## About this exercise
Print every line of the data exactly as shown.

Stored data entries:
•••••

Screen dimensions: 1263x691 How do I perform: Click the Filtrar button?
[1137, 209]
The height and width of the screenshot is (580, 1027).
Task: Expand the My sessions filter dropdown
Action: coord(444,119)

•••••

## Result
Screen dimensions: 1263x691 How do I perform: Click the Filtrar button?
[1137, 209]
The height and width of the screenshot is (580, 1027).
Task: Expand the My sessions filter dropdown
Action: coord(444,119)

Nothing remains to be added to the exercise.